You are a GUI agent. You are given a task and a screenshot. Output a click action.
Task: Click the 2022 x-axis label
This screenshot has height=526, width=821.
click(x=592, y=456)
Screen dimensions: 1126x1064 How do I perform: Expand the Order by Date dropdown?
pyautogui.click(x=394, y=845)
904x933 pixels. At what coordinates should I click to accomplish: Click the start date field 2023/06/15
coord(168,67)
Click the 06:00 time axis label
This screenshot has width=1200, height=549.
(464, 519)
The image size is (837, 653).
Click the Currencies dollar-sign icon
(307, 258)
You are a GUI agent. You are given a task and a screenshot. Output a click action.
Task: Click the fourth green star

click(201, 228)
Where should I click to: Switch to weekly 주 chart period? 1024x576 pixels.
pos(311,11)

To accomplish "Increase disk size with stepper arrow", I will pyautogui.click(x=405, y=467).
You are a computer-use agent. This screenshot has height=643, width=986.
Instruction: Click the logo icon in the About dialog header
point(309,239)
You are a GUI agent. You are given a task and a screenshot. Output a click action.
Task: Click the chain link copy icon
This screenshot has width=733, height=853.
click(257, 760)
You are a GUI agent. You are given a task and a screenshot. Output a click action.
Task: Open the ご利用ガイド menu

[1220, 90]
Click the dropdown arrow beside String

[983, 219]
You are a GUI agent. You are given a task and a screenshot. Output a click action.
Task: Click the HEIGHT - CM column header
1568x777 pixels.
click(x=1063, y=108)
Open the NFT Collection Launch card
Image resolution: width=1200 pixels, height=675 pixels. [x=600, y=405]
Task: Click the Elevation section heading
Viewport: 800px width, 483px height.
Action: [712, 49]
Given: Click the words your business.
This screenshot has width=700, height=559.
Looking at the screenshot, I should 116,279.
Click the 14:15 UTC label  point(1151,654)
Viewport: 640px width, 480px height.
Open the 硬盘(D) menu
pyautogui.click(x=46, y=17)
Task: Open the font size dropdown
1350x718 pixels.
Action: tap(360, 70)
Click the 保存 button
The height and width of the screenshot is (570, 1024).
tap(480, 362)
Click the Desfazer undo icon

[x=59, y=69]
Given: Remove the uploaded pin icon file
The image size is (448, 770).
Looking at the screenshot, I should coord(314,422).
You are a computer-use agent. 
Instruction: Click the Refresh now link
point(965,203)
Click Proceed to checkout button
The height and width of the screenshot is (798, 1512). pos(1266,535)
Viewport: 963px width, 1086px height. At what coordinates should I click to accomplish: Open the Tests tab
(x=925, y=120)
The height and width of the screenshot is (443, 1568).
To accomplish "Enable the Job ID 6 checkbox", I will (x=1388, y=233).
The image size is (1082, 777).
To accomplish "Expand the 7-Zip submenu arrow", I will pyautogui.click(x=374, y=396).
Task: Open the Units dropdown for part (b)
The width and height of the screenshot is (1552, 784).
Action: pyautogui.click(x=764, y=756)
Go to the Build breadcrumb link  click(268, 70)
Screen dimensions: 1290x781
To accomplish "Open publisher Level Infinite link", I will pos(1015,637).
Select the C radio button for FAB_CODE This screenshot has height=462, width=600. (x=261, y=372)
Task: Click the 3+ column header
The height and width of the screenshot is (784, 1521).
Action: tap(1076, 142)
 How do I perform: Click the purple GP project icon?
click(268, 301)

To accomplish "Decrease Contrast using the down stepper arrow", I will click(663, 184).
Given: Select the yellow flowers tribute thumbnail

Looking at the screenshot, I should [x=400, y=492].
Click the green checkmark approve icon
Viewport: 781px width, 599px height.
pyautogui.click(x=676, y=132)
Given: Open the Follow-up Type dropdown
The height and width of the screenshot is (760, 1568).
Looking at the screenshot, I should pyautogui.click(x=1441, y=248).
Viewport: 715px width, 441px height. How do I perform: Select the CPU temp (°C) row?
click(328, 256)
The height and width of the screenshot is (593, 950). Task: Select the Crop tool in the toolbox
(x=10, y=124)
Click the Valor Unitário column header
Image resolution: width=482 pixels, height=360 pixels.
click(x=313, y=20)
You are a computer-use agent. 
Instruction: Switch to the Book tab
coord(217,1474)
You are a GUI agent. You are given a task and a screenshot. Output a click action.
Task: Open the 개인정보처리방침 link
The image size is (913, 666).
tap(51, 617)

------

## [EXERCISE INSTRUCTIONS]
Output nothing but the line containing "Viewport: 715px width, 441px" and each line after it in the entries above, exactly as written.

## [TASK OUTPUT]
Viewport: 715px width, 441px height. How do I perform: Select the CPU temp (°C) row?
click(328, 256)
The height and width of the screenshot is (593, 950). Task: Select the Crop tool in the toolbox
(x=10, y=124)
Click the Valor Unitário column header
Image resolution: width=482 pixels, height=360 pixels.
click(x=313, y=20)
You are a computer-use agent. 
Instruction: Switch to the Book tab
coord(217,1474)
You are a GUI agent. You are given a task and a screenshot. Output a click action.
Task: Open the 개인정보처리방침 link
The image size is (913, 666).
tap(51, 617)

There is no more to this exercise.